The European association of leading universities of science and technology (CESAER), the European University Association (EUA), the International Sustainable Campus Network (ISCN), Science Europe, the Network of Universities in Capitals (UNICA), the University of Strathclyde in Glasgow the city hosting COP26, gathered to mobilise their expertise and call for cooperation in urgent climate actions.
Today’s online symposium on “Interdisciplinarity for the Net-Zero Transition”, a lead-up event to COP27, was an opportunity for the six organisations to present their commitment for climate action, share good practice, concrete examples, and call for the mobilisation of research and higher education communities. In 2021, CESAER, ISCN, Science Europe and the University of Strathclyde, in the city of Glasgow which hosted COP26, launched a Call to Action for research performing and funding organisations and universities regarding the Net-Zero Transition. This year, EUA and UNICA joined the four partners in co-organising the COP27 lead-up symposium focused on “interdisciplinarity”.
Universities and research performing and funding organisations are key contributors to the global Net-Zero Transition effort in reducing their energy consumption and, most importantly, providing new insights into challenges, as well as solutions, including ‘green’ technologies and societal innovations. The climate crisis has multiple causes but only collective efforts and action, embedding whole-systems approaches will address and mitigate it effectively. Innovative and scientifically rigorous methods for estimating and mitigating increases in greenhouse gas and harmful emissions are needed to enable a more effective, robust and concentrated effort with resources being enabled for long-term investments to expedite the Net-Zero Transition.

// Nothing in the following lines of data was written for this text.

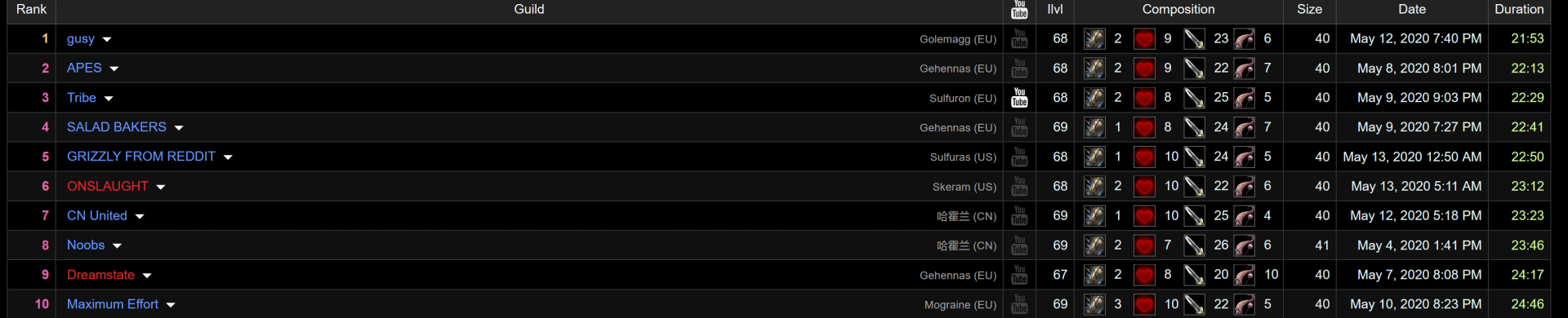Screen dimensions: 1568x318
Task: Click the 21:53 duration for gusy
Action: coord(1527,38)
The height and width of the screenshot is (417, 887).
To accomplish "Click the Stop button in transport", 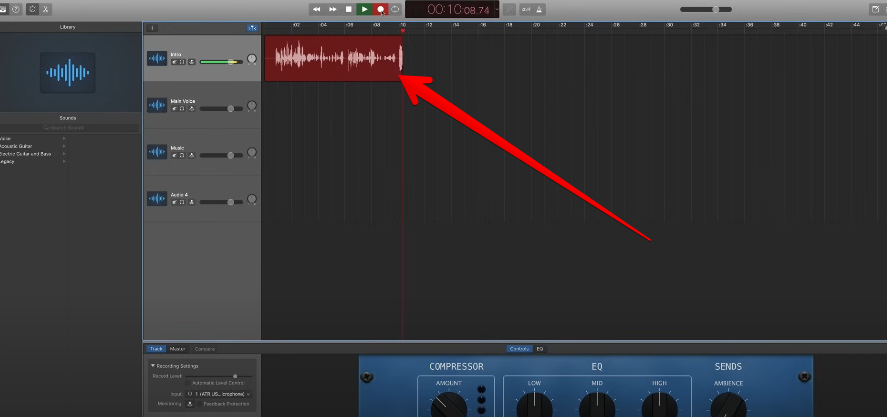I will [348, 9].

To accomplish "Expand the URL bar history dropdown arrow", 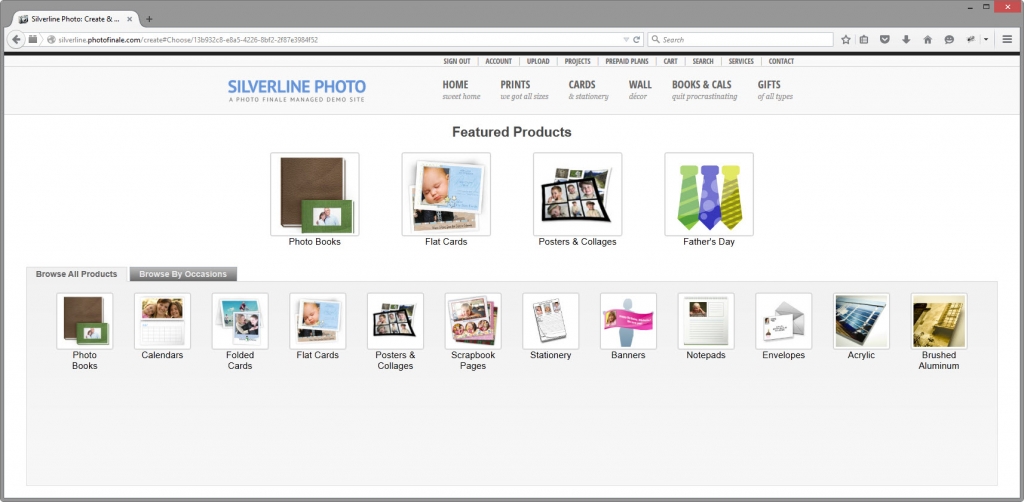I will pyautogui.click(x=625, y=40).
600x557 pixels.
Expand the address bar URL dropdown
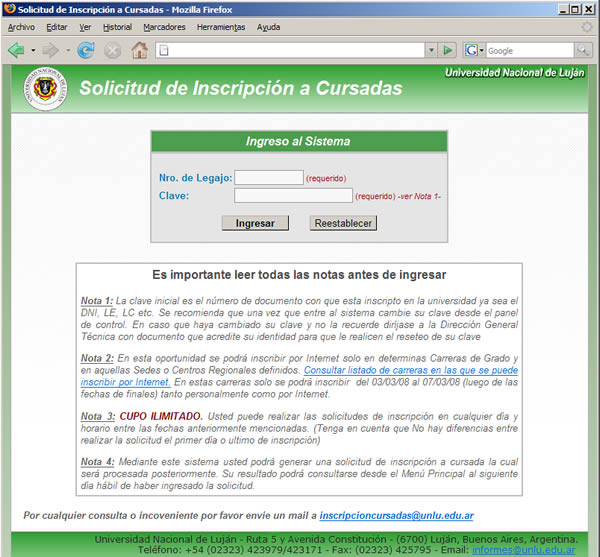431,50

“With our commitment for the Net-Zero Transition, together with partners from the research and university systems, we want to mobilise policymakers and societal stakeholders in a collective effort for the most pressing challenge of our time: climate change,” declared Professor Rik Van de Walle, President of CESAER.
“European universities are committed to responding to societal concerns about the climate crisis, including by tailoring our educational offerings to ensure maximum impact through our graduates. The efforts and reforms we are seeing on the part of universities are informed by the demands of our students and engagement with our local communities, two drivers that are just as meaningful for climate action as regulations or targets for specific industries” declared Michael Murphy, President of EUA.
“The Net-Zero Transition is needed now, more than ever. The energy crisis, the war in Ukraine, and the lingering effects of COVID are all striking and dramatic revelations of the interconnectedness of our world, of which climate and sustainability are the ultimate examples. We are therefore committed to promoting international collaboration and working to build bridges between our institutions, to deepen our impact and accelerate our efforts toward realizing the Net-Zero Transition,” stated Professor Gisou van der Goot, President of ISCN.
“Interdisciplinary research is not a new concept: we know we need to further mobilise all disciplines and organisations to tackle the climate crisis. We have just published a report with the experiences of Science Europe members. We need to scale up these efforts and work together involving all disciplines, research partners and societal stakeholders,” stated Angelika Kalt, Vice-President of Science Europe.
“UNICA universities have the unique privilege of being in capital cities, which gives them the ability and the responsibility to influence European and government policies on the crucial challenges affecting our societies and our planet. We are determined to build on this specificity by encouraging our members to harness their academic research, innovative grit, and heterogeneous communities to impact policies in the direction of a green transition. We are committed to reach a sustainable future,” said Professor Luciano Saso, President of UNICA.
“We share a vision of a world where research and education communities work together to solve urgent global challenges and believe that research and education will underpin a sustainable relationship between the use and preservation of natural resources, and human activity,” said Professor Sir Jim McDonald, Principal and Vice-Chancellor of the University of Strathclyde in Glasgow (UK).
The organisers propose a systemic approach where universities, national research performing organisations and research funding organisations shall work together, involving policymakers, business sectors, and non-government organisations, in Europe and globally.